Differential Diagnosis for Heavy Menstrual Bleeding
Single Most Likely Diagnosis
- Uterine Fibroids: The most common cause of heavy menstrual bleeding in women of reproductive age, especially in the 40s. Fibroids can cause heavy, prolonged, or irregular menstrual bleeding due to their location, size, and number.
Other Likely Diagnoses
- Hormonal Imbalance: Conditions like polycystic ovary syndrome (PCOS), thyroid disorders, or hyperplasia can lead to hormonal imbalances that affect menstrual cycle regularity and heaviness.
- Adenomyosis: A condition where tissue similar to the lining inside the uterus grows into the muscular walls of the uterus, leading to heavy and painful periods.

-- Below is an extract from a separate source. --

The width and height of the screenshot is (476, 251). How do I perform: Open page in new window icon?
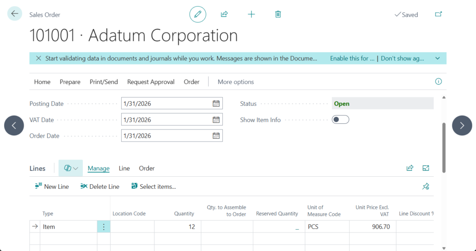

- Endometrial Hyperplasia: Thickening of the uterine lining that can cause heavy or irregular menstrual bleeding, often associated with anovulatory cycles or unopposed estrogen exposure.
- Intrauterine Devices (IUDs): Certain types of IUDs, especially those without hormones, can cause heavier menstrual bleeding as a side effect.
Do Not Miss Diagnoses
- Cancer (Endometrial or Cervical): Although less common, cancer of the uterus or cervix can present with abnormal vaginal bleeding, including heavy menstrual bleeding. Early detection is crucial for effective treatment.
- Bleeding Disorders: Conditions like von Willebrand disease can lead to heavy menstrual bleeding due to impaired blood clotting.
- Pregnancy Complications: Ectopic pregnancy or miscarriage can cause heavy vaginal bleeding and must be considered, especially if there's a possibility of pregnancy.
Rare Diagnoses
- Uterine Arteriovenous Malformations: Rare vascular anomalies within the uterus that can cause heavy, life-threatening bleeding.
- Uterine Sarcomas: Malignant tumors of the uterine muscle or supporting tissues, which are rare but can present with abnormal uterine bleeding.
- Systemic Diseases: Certain systemic diseases, such as liver or kidney disease, can affect coagulation and lead to heavy menstrual bleeding, though these are less common causes.